Extract provided
========

# Five Stars - Data Collection
Data was obtained from the Yelp Open Dataset available at https://www.kaggle.com/yelp-dataset/yelp-dataset. The data was downloaded in JSON format and then uploaded to a Mongo database in AWS.

In [1]:
from pymongo import MongoClient
import requests
import json
import pandas as pd
import seaborn as sns


In [2]:
#Original database was hosted in MongoDB on an AWS machine. Connection information hidden here for security.
config = {
    'host': '***.***.***.*',
    'username': '***',
    'password': '***',
    'authSource': '***'
}

client = MongoClient(**config)

The Yelp dataset includes 5 datasets which were each uploaded into a separate collection. We are primarily interested in the 'business' and 'review' collections.

In [3]:
#list collections
db = client.yelp
db.list_collection_names()

['checkin', 'review', 'user', 'tip', 'business']

In [5]:
print(f"Number of businesses: {db.business.estimated_document_count()}")
print(f"Number of reviews: {db.review.estimated_document_count()}")

Number of businesses: 209393
Number of reviews: 8021122


We can see the datasets include information on 200K businesses and over 8 million user reviews. The 'business' collection can be uploaded into a single dataframe but the 'review' collection is too large to handle. Instead we will look at a subset and download reviews for a single city, in this case Toronto.

========

Exercise instructions
For each statement about the Yelp data collection notebook, answer yes or no and quote the words that settle it: (a) The data was downloaded in CSV format. (b) The 'business' collection fits into a single dataframe. (c) The review subset is limited to Montreal. The records that come next have no connection to the Yelp data collection notebook.

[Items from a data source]
========

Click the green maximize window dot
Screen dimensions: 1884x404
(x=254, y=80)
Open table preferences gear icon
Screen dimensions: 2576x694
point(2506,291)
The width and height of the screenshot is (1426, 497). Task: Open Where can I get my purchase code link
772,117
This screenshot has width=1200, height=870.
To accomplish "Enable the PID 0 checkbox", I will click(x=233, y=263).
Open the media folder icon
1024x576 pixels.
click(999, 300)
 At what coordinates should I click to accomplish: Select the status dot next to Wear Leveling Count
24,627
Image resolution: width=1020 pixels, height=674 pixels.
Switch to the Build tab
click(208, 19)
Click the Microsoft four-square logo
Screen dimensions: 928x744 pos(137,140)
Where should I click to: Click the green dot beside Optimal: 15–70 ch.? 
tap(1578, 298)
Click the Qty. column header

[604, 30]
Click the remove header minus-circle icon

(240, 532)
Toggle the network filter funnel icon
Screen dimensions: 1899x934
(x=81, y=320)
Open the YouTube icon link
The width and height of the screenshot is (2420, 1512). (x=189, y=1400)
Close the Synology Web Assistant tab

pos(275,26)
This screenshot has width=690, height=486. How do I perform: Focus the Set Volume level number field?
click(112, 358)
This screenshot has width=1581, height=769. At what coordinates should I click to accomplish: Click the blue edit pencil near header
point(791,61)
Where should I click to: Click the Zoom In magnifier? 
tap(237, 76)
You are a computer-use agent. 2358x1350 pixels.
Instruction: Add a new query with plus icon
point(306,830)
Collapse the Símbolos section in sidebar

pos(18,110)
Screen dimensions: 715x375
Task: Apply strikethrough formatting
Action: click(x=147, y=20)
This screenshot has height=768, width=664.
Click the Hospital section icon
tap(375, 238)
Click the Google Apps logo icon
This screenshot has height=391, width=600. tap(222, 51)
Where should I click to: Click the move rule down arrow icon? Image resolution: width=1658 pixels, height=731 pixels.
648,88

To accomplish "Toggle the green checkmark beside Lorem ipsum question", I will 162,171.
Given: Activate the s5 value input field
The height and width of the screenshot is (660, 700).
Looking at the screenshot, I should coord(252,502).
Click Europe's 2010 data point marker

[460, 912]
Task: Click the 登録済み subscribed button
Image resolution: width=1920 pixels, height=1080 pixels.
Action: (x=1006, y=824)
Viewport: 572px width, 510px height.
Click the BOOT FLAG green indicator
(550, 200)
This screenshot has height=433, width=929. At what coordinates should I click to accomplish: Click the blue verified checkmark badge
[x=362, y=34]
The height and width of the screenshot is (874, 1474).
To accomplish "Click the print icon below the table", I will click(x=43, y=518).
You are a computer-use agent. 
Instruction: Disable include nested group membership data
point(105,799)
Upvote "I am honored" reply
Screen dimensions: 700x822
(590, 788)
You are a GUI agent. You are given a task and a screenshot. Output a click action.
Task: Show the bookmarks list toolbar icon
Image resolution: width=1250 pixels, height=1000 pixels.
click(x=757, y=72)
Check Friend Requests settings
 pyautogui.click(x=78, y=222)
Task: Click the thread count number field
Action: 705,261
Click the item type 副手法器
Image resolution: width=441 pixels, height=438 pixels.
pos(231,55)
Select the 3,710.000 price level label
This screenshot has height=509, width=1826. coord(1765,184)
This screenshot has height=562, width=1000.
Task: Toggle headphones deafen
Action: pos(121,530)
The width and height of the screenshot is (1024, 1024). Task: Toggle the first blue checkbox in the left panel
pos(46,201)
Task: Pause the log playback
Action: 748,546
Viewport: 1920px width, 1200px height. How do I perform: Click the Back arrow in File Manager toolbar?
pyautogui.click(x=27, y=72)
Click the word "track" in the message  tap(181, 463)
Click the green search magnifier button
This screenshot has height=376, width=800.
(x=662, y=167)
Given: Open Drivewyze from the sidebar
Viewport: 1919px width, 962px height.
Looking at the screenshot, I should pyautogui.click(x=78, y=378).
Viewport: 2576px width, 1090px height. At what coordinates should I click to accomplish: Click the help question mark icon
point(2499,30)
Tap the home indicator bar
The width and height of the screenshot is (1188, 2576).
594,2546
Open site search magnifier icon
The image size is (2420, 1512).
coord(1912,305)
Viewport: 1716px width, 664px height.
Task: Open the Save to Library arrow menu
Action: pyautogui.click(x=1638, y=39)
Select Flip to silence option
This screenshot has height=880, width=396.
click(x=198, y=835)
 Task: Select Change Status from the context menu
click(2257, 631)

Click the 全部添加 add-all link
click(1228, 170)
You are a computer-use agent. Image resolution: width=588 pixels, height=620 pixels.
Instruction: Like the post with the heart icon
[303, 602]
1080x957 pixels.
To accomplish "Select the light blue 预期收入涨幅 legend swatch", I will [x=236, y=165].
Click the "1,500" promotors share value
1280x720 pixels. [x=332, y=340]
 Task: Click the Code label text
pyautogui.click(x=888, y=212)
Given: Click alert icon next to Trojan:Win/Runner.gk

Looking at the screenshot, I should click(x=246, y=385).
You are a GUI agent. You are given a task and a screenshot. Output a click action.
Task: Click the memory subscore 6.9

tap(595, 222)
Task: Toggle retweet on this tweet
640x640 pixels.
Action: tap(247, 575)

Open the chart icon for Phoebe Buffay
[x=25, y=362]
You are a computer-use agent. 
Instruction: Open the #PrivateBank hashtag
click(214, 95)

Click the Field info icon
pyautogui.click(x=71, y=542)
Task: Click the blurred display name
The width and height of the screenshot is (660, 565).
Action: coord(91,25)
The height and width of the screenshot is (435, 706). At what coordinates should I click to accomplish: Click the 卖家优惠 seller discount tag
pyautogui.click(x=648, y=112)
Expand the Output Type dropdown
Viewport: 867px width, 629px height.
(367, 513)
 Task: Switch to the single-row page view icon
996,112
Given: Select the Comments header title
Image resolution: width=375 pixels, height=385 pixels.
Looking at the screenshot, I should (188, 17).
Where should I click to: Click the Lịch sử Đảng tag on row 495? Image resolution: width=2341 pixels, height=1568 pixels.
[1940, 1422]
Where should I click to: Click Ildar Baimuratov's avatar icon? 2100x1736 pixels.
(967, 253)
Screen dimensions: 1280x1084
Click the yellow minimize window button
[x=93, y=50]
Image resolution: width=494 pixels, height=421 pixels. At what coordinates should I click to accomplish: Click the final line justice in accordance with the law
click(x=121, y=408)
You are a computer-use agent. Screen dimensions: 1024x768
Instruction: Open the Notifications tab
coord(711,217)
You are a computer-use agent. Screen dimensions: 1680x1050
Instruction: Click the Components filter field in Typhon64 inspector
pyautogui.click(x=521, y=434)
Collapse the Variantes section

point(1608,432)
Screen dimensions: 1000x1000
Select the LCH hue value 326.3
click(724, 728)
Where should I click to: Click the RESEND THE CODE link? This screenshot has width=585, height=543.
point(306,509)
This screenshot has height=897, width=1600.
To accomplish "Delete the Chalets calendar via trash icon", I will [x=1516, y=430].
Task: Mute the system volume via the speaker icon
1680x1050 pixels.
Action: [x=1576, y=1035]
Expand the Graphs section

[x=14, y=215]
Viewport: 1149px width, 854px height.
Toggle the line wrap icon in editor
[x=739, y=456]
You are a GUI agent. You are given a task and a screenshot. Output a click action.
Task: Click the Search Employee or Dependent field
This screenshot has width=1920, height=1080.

========

In response
(a) No: "The data was downloaded in JSON format"
(b) Yes: "The 'business' collection can be uploaded into a single dataframe"
(c) No: "download reviews for a single city, in this case Toronto"